* **Supplied passage**:
•••
Francis Njubi Nesbitt. Race for Sanctions: African Americans against Apartheid, 1946-1994. Bloomington: Indiana University Press, 2004. xii + 217 pp. $39.95 (cloth), ISBN 978-0-253-34232-4.
Reviewed by Gerald Horne (Department of History, University of Houston)
Published on H-SAfrica (December, 2004)
As the title suggests, this is an account of the role that African Americans in the United States played in the titanic struggle to bring apartheid to its knees. Although there are a few errors (references to "Clements Kaldie", not Kadalie, for example, p. 3), this study is not without value.
Part of this value is that the author acknowledges the role of the left among African Americans--at least in the era before 1955. For those familiar with South Africa, where the Communist Party holds a prominent position, this may seem commonplace. However, on this side of the Atlantic, where the United States was the tip of the spear in a decades-long struggle to bring down the Soviet Union, a historiographic tradition is well-entrenched whereby those of the left are either ignored or their role is distorted.
Certainly, performing this usual mugging would be hard to do in addressing the subject of this book, given the pre-eminent role played by the Council on African Affairs, in which the "Father of Pan-Africanism," W. E. B. Du Bois, and Paul Robeson played leading roles--until this organization was run out of business in the mid-1950s. The author includes an intriguing detail about "Paul Robeson's songs" being "played on a loud speaker" at a mass rally in Johannesburg in April 1952 (p. 18). Rather deftly, the author limns how the role of the left was eclipsed during the height of the Cold War, not least due to state repression. He also demonstrates how, in this vacuum, a "liberal" anti-apartheid grouping arose, the "American Committee on Africa," which touted its anti-communist and non-Communist credentials (p. 23).
The author could have done a more effective job in sketching the dual and linked struggles against white supremacy on both sides of the Atlantic, particularly how the leading black groups in the United States decided to go along with the newly forged anti-communist consensus and, in return, received some concessions, while the African National Congress (ANC) held out steadfastly against this trend--then triumphed in the nation's first democratic elections in 1994, not coincidentally held after the collapse of the Soviet Union.
Similarly, the author makes the error of many writers in claiming that "no white nations were allowed to attend" the epochal Bandung, Indonesia confab of 1955, which in a real sense inaugurated the tendency that became "non-alignment" (p. 26). This statement can only be true if Tito's Yugoslavia is not deemed to be "white."
In writing of the 1960s, the author cogently makes note of the trailblazing 1963 Organization of African Unity (OAU) resolution which expressed "deep concern" about "racial discrimination taken against communities of African origin living outside the continent and particularly the United States of America" (p. 51). This simple reference reminds us of how desperately scholarship needs a comprehensive examination of how Africa sought to influence the United States, which would complement enormously works of the type at hand.
•••
* **Problem 1**:
Answer these questions using the book review above:
(a) According to the reviewer, what name does the book misspell as "Clements Kaldie"?
(b) What was played on a loudspeaker at the mass rally in Johannesburg in April 1952?
(c) What did the 1963 Organization of African Unity resolution express "deep concern" about?
* **Problem 2**:
Summarize the book review in two sentences.
* **Problem 3**:
Write a continuation of the book review on *Race for Sanctions*, starting right after its final sentence.

* **Data provided**:
•••
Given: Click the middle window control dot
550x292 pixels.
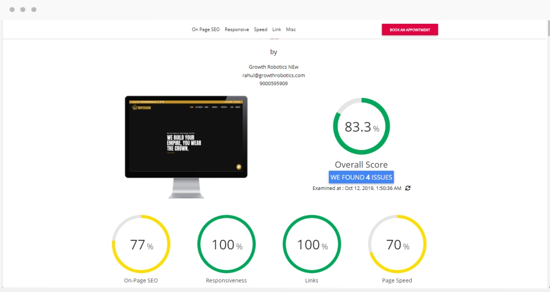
•••
* **Expected answer 1**:
(a) Kadalie.
(b) Paul Robeson's songs.
(c) Racial discrimination against communities of African origin living outside the continent, particularly in the United States of America.

* **Expected answer 2**:
Gerald Horne's review of Francis Njubi Nesbitt's *Race for Sanctions* credits the book with acknowledging the role of the African American left, including the Council on African Affairs led by W. E. B. Du Bois and Paul Robeson, and with showing how the left was eclipsed during the Cold War as the anti-communist American Committee on Africa arose. Horne also notes errors, including a misspelled name and the claim that no white nations attended the 1955 Bandung conference, and says the author could have better sketched the linked struggles against white supremacy on both sides of the Atlantic.

* **Expected answer 3**:
As this book proceeds, certain assertions are made that some readers may feel cry out for further elucidation. For example, in 1973 the justly heralded "African Liberation Day Steering Committee," which sponsored major anti-apartheid and anti-colonial manifestations in a number of U.S. cities, raised "funds" for "UNITA in Angola" (p. 80). Given the latter organization's subsequent trajectory, becoming a Cold War ally of the U.S. ultra-right, some readers may wonder how and why these "funds" were donated. To the author's credit, early on he observes that ideologically the African American community can be divided into "left, nationalist and liberal" segments (p. vii). Though the author is insightful in pointing out the foibles of the latter tendency, less attention is paid to the misadventures of the "nationalist" trend, which was supportive of UNITA, not because of UNITA'a attraction to the U.S. ultra-right but because of their susceptibility to UNITA propaganda which trumpeted its alleged "pro-black" armament, as reflected in their alleged resistance to marrying white women and their supposed resistance to "mulatto" leadership (which were presumed flaws of their MPLA rival in Angola) and, not least, UNITA's ties to Maoist China, which at one time had quite a following among Black Nationalist circles in the United States.
Unfortunately, Nesbitt is not alone in ignoring this trend. There has been an efflorescence of late in the United States of studies of "Black Nationalism" and "Black Power" that either have ignored some of the misdirected flaws of this trend and/or have downplayed the disastrous misalliance with Beijing.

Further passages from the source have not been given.